S2 - Google Calendar Sync
Incident Report for Teem
Postmortem

Teem by Eptura detailed Root Cause Analysis | April 11, 2024 

S2 Google Calendar Service not Synchronizing 

 

We are truly grateful for your continued support and loyalty. We value your feedback and appreciate your patience as we worked to resolve this incident. 

 

Description: 

Customers using the Google Calendar service experienced events that were not automatically synced. During this time, a workaround was provided to force a manual sync, updating the calendars.  

 

Type of Event: 

Functionality Issue 

 

Services/Modules impacted: 

Production/ Google Calendar Service 

 

Timeline (Reported MST):  

On the late afternoon of April 11th, 2024, at approximately 3:50pm, multiple customers reported an issue with their Google Calendar Service not automatically syncing calendar events. Customers were provided a temporary workaround to manually force sync their calendars. All customers were made aware of the Severity 2 incident via Teem Status Page. The investigation continued through April 19, 2024, when the CloudOps team identified the root cause of the issue.
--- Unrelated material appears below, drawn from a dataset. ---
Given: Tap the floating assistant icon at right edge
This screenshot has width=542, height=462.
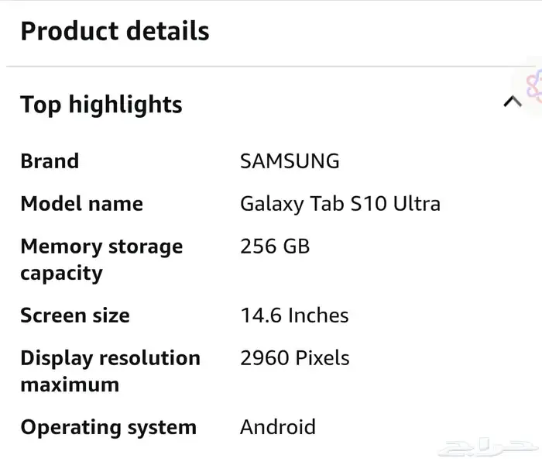Looking at the screenshot, I should [x=533, y=87].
On April 22, 2024, at approximately 11:08am, all customers were notified via Status Page that the fix had been implemented and we moved into a monitoring phase. After continuous monitoring, no additional reports for Google Calendar Events and customers confirming that their Calendar events were syncing automatically, the Severity 2 incident was marked as resolved on April 29, 2024, at 10:23am.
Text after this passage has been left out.